Enquanto a consciência tende a organizar, controlar e racionalizar, o sonho fala por imagens, metáforas e emoções. Ele traz à tona conteúdos que reprimimos e medos que evitamos, mas também talentos, desejos e caminhos que ainda não reconhecemos em nós.

O sonho como bússola

Jung acreditava que o inconsciente tem uma função compensatória: ele mostra aquilo que falta ao nosso olhar consciente, ajudando a restabelecer o equilíbrio interno. Um sonho recorrente, por exemplo, costuma indicar um tema que pede atenção — algo que insiste em ser visto e integrado.
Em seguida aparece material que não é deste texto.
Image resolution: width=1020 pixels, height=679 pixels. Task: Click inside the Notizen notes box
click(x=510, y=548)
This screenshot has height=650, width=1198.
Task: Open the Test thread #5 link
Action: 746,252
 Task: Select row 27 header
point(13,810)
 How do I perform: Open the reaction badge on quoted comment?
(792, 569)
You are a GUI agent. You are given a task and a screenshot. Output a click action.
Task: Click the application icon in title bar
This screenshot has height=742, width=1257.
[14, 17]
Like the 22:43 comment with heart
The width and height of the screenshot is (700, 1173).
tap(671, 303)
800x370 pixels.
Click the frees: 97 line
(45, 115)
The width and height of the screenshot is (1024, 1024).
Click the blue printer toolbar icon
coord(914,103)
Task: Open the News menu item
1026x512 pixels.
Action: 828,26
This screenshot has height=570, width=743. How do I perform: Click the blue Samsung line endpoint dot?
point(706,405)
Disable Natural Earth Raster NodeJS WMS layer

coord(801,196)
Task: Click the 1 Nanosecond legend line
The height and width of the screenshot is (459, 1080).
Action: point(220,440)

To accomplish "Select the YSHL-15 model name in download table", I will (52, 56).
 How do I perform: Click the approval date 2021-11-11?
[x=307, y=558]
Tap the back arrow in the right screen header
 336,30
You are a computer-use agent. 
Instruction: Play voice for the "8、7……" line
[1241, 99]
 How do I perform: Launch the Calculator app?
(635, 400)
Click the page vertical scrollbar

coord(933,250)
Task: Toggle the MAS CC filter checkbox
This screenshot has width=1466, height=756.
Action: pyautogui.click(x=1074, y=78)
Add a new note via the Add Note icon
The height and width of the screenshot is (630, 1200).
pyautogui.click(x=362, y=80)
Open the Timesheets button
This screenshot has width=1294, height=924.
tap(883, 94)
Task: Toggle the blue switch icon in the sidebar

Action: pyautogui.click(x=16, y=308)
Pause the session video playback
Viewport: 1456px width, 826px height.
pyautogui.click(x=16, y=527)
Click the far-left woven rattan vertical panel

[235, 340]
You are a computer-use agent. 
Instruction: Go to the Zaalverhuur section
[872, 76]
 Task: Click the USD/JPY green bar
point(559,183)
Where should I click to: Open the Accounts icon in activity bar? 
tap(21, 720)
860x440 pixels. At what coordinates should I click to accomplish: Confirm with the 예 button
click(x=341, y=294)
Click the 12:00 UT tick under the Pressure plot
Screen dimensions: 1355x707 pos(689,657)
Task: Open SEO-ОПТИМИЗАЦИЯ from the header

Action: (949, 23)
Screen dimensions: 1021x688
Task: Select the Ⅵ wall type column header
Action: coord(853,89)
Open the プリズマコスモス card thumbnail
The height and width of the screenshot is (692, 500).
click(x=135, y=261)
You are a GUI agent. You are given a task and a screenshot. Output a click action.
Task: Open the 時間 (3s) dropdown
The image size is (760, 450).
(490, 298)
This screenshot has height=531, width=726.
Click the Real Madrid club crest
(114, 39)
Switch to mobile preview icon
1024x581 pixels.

Trabalhando os sonhos na terapia

No processo analítico, não interpretamos os sonhos com “manuais” ou significados prontos. Cada símbolo é único e ganha sentido dentro da história de quem sonha. Juntos, exploramos as imagens, as sensações e as associações que elas despertam — e é aí que o sonho revela sua mensagem.

Prestar atenção aos sonhos é uma forma poderosa de autoconhecimento: eles ampliam a consciência e nos aproximam de quem realmente somos. Se você tem sonhos que te intrigam ou se repetem, eles podem ser um convite precioso para olhar mais fundo.